→ WORK TO COMPLETE
Summarize the blog post on Generation X and revolution in two sentences.
━━━ EXTRACT PROVIDED ━━━
Saturday, June 24, 2006

Generation X and Revolution

This is something I wrote a few years ago. It still strikes me as applicable to our society.

A commercial I have seen on TV recently: A shoe commercial with a loud and chaotic stream of angry, physically-absurd images with pictures of running shoes and the word DEFY over and over again:

Defy gravity!

Defy limitations!

Defy electricity!

Defy anything!

What a ridiculous lot of furious fools my generation is! And now they are using our fury to advertise shoes. We always want to raise a fist of angry revolt in the air. One must revolt in order to establish one's identity (a tradition we learned from our parent's generation). But we can't find much worth rebelling against. We are a nation of rich and unrestricted people, but still we must defy something. We must loose control of our passions and strike out against anyone who dares oppress us, but no one cares about us enough to oppress us, which infuriates us even more.
━━━ SUPPLIED DATA ━━━
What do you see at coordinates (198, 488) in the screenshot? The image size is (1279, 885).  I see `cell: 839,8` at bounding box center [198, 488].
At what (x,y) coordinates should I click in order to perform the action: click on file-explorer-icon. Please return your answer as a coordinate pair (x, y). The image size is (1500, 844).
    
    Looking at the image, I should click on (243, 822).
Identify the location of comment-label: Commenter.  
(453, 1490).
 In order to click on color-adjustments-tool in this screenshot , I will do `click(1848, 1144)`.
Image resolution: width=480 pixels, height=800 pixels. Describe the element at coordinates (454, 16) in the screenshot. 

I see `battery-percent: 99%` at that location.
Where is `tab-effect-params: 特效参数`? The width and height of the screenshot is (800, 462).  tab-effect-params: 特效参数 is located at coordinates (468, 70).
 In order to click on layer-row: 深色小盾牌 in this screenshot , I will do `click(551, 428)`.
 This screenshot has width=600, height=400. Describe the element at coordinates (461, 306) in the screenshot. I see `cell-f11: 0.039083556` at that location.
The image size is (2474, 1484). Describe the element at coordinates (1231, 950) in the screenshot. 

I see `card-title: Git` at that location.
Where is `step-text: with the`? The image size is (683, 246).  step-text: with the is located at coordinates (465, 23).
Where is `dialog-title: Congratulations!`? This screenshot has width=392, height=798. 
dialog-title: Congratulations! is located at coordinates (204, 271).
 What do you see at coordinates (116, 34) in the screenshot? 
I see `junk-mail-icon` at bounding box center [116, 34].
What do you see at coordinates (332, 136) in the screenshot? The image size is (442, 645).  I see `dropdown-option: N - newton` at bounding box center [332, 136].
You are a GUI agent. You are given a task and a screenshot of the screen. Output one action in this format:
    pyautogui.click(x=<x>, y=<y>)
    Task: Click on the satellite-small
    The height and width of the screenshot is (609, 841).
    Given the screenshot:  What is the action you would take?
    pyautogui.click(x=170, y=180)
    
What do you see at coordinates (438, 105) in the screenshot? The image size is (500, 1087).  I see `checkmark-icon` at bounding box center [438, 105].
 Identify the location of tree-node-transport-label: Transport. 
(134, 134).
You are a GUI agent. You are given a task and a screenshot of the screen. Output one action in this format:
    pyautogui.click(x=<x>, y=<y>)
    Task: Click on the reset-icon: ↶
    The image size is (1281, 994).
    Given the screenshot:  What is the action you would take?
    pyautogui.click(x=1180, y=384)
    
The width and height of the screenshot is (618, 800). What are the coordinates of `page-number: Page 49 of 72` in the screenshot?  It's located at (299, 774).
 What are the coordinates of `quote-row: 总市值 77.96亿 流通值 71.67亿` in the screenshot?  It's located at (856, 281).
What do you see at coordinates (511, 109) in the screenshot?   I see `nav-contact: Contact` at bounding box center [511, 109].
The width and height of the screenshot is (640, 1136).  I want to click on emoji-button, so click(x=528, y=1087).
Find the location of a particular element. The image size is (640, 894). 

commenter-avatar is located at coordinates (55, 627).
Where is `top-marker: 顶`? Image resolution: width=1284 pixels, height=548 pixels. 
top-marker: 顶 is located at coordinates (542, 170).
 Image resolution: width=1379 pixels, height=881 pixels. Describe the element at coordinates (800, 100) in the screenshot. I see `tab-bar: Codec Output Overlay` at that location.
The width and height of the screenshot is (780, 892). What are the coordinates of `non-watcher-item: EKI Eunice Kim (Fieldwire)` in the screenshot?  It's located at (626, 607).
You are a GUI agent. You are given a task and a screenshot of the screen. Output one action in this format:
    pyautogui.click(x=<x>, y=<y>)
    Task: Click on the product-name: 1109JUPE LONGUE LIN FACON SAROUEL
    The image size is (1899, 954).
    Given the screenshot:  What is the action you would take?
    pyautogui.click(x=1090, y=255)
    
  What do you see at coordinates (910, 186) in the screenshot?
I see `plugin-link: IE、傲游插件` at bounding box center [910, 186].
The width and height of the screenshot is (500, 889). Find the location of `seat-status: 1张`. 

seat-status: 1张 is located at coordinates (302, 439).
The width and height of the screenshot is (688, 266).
━━━
→ FINISHED TASK
The writer describes a TV shoe commercial that pairs angry, chaotic images with the repeated word "defy," and says it turns the generation's fury into a way to advertise shoes. The writer argues that this generation feels it must revolt to establish its identity, yet as a nation of rich and unrestricted people it finds little worth rebelling against, and no one cares enough to oppress it.